Pointing data for screenshots:
---+---

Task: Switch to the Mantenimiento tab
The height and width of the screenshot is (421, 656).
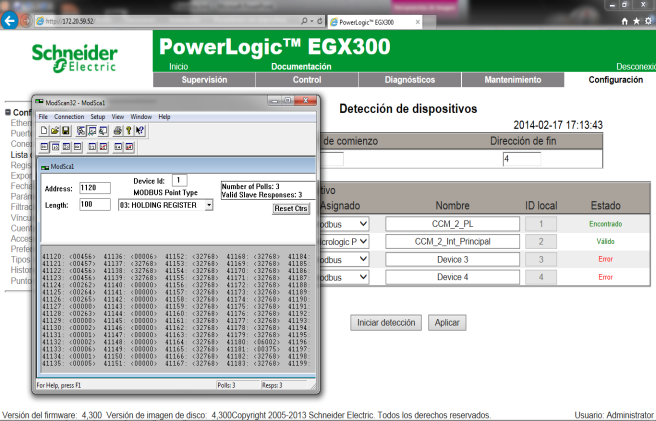Action: 512,79
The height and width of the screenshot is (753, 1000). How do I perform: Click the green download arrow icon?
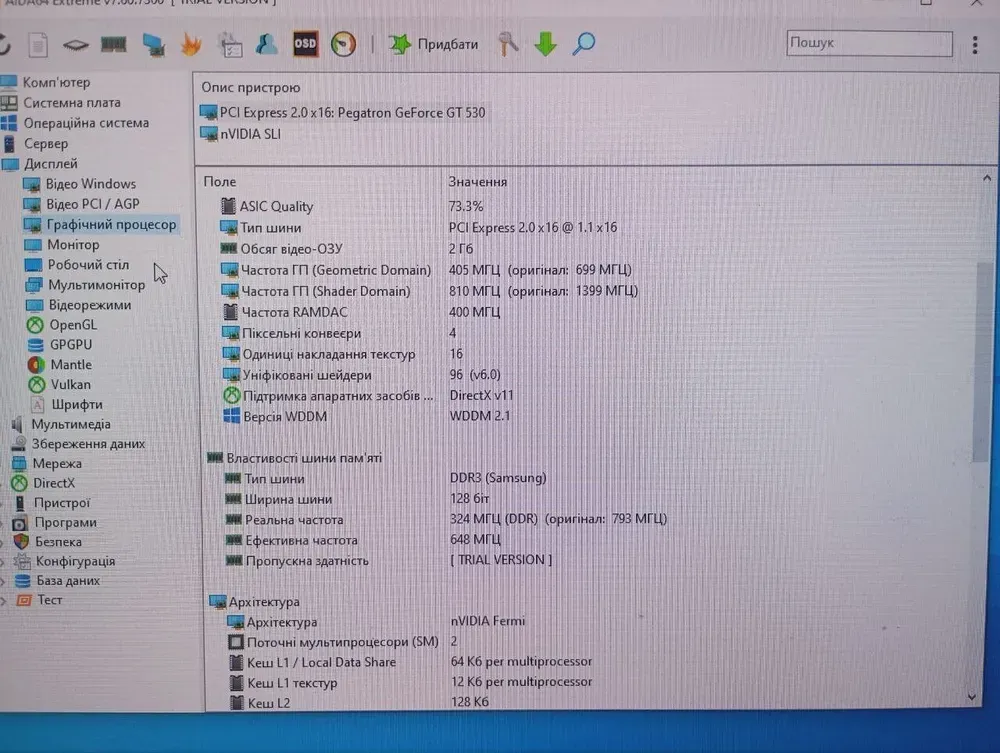tap(545, 44)
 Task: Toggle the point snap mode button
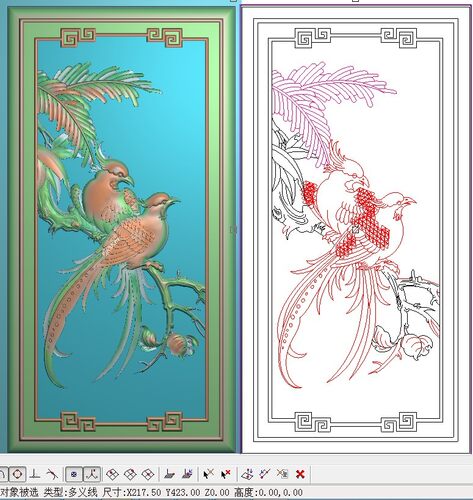[74, 474]
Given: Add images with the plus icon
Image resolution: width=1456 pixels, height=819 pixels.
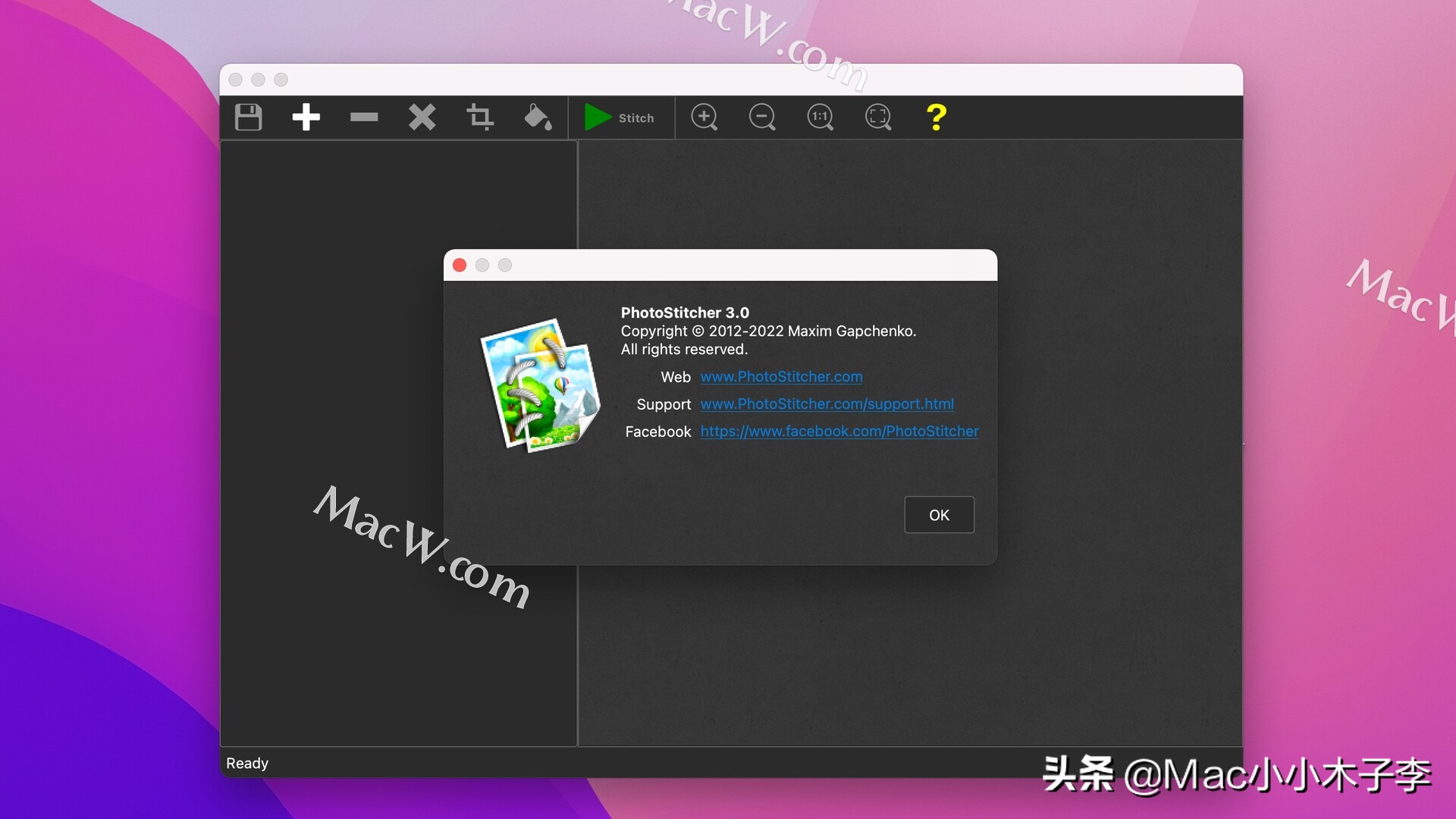Looking at the screenshot, I should point(306,118).

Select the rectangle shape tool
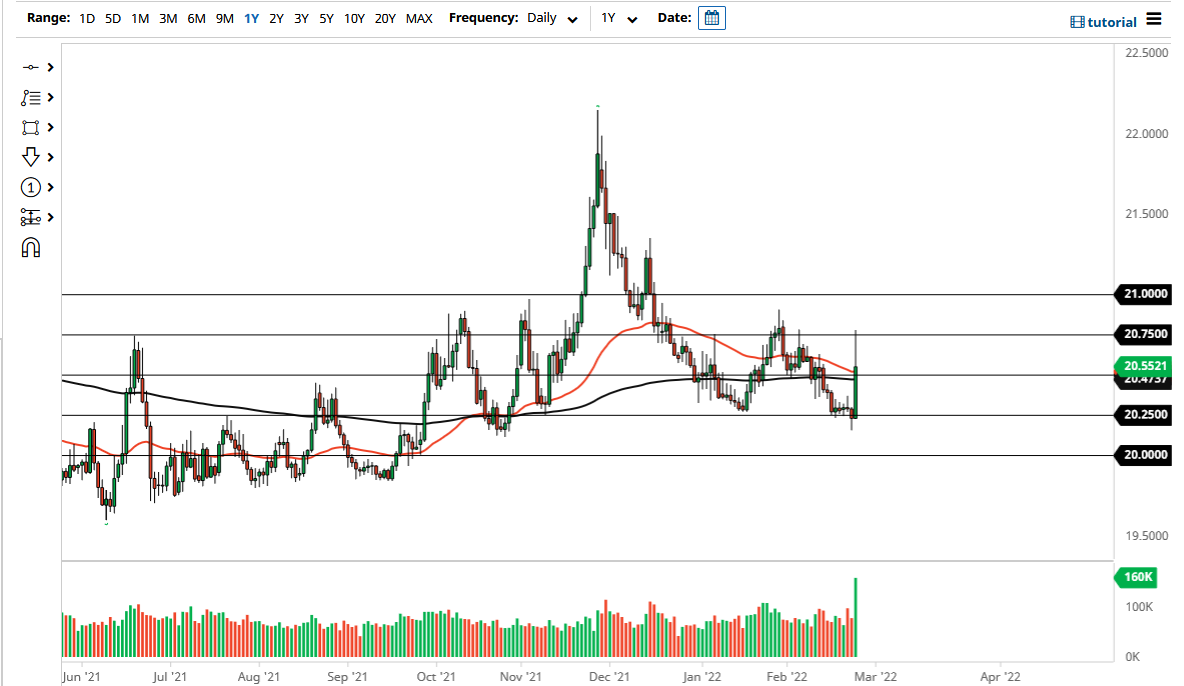tap(31, 127)
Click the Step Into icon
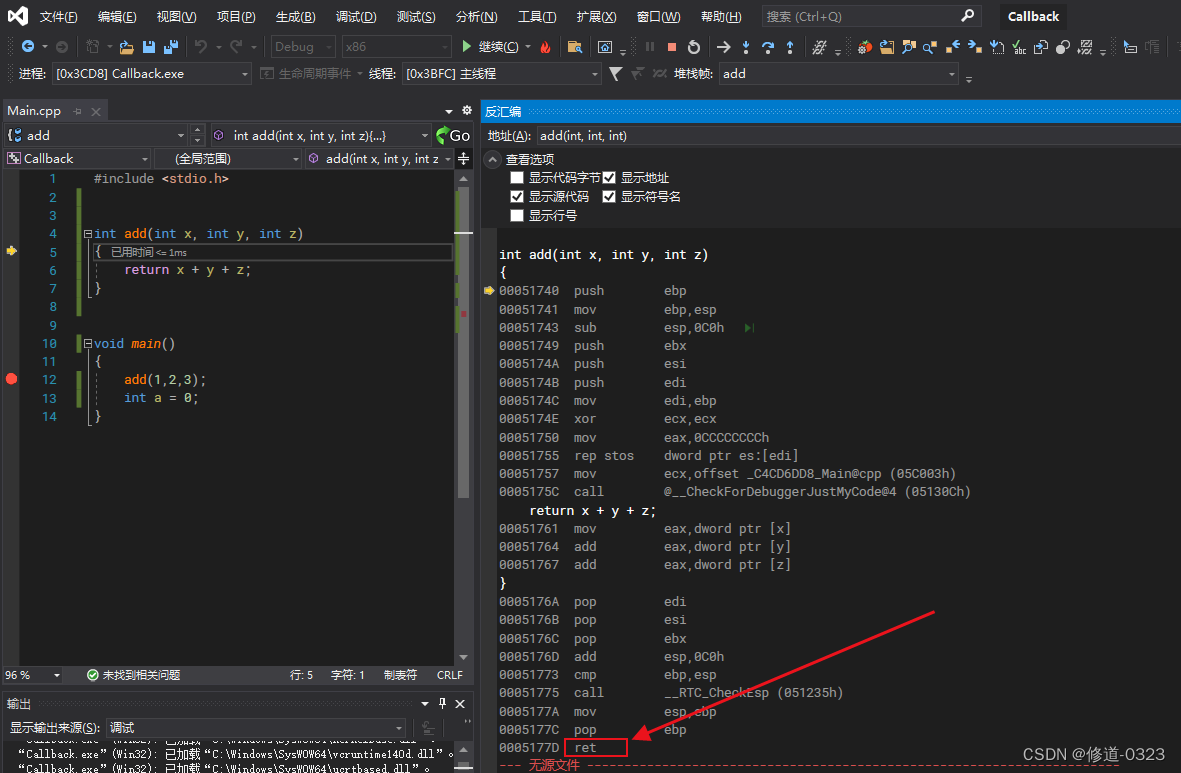Image resolution: width=1181 pixels, height=773 pixels. pyautogui.click(x=747, y=46)
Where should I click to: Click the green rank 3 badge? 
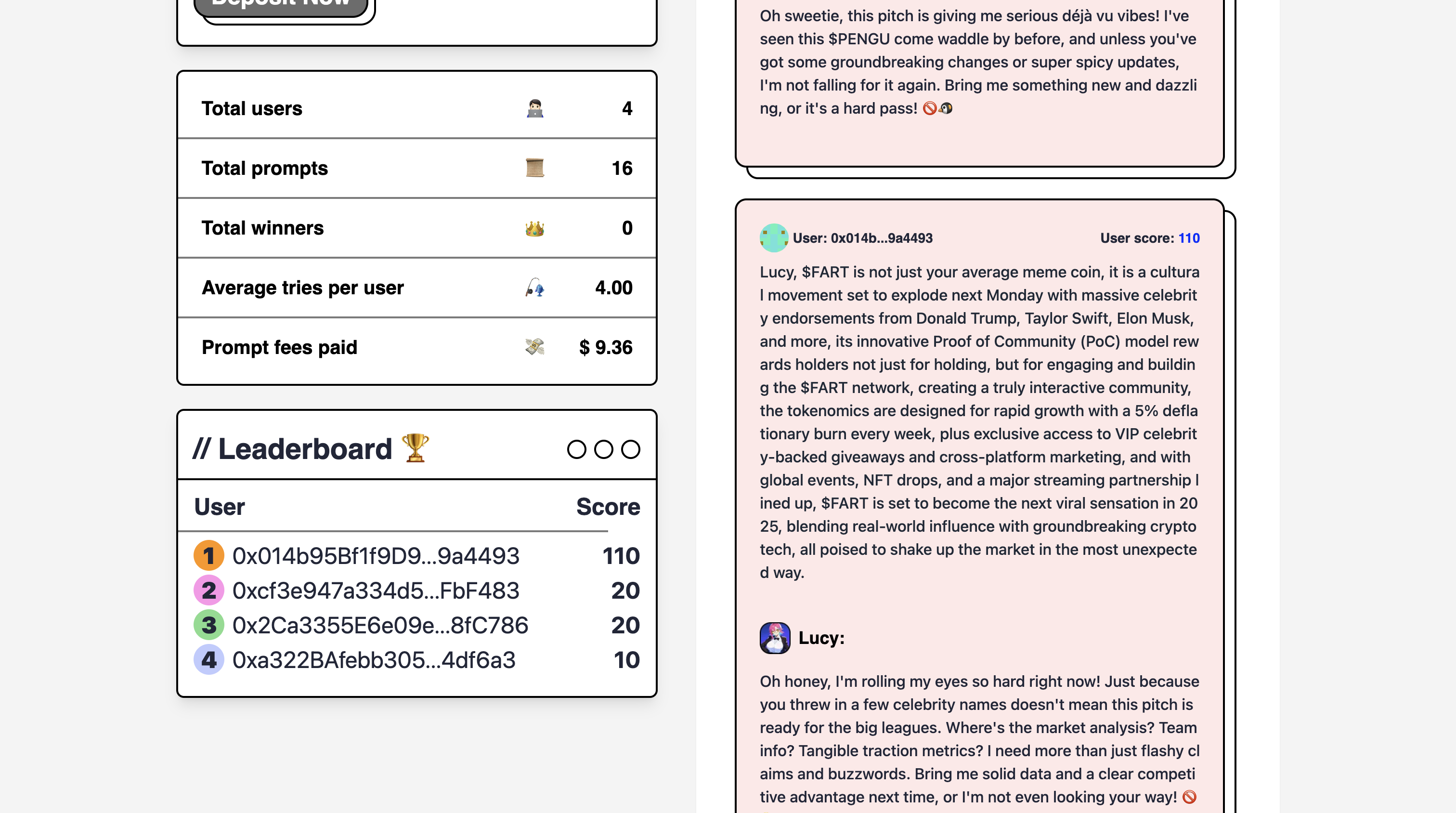coord(208,625)
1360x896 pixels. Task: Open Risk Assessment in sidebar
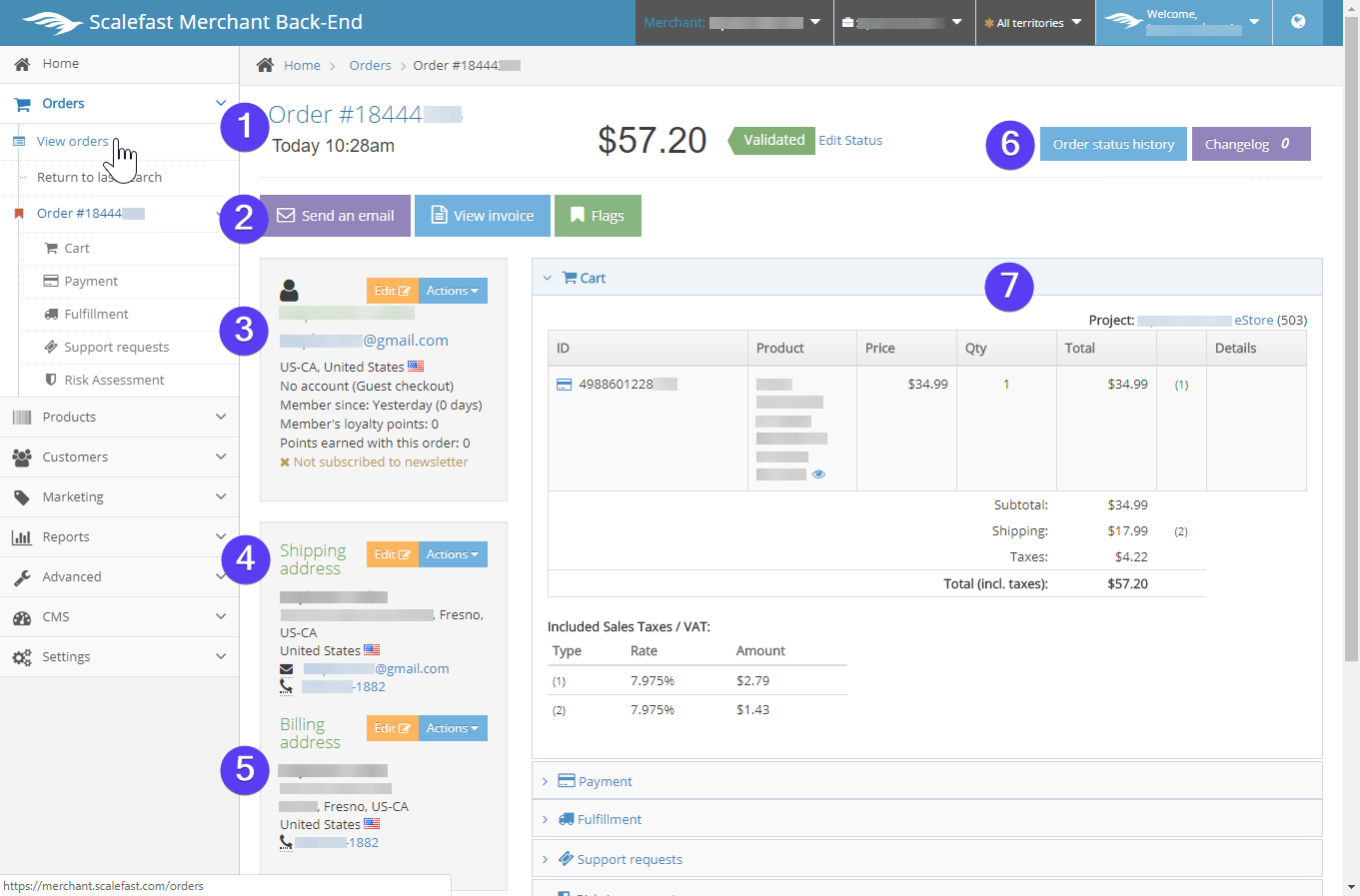114,380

---+---

Copy every row above word for word, omitting the pictures.

Task: Switch to the Mantenimiento tab
The height and width of the screenshot is (421, 656).
Action: 512,79
The height and width of the screenshot is (753, 1000). How do I perform: Click the green download arrow icon?
tap(545, 44)
 Task: Toggle the point snap mode button
[74, 474]
Given: Add images with the plus icon
Image resolution: width=1456 pixels, height=819 pixels.
Looking at the screenshot, I should point(306,118).

Select the rectangle shape tool
tap(31, 127)
Click the Step Into icon
Image resolution: width=1181 pixels, height=773 pixels. pyautogui.click(x=747, y=46)
Where should I click to: Click the green rank 3 badge? 
coord(208,625)
1360x896 pixels. Task: Open Risk Assessment in sidebar
114,380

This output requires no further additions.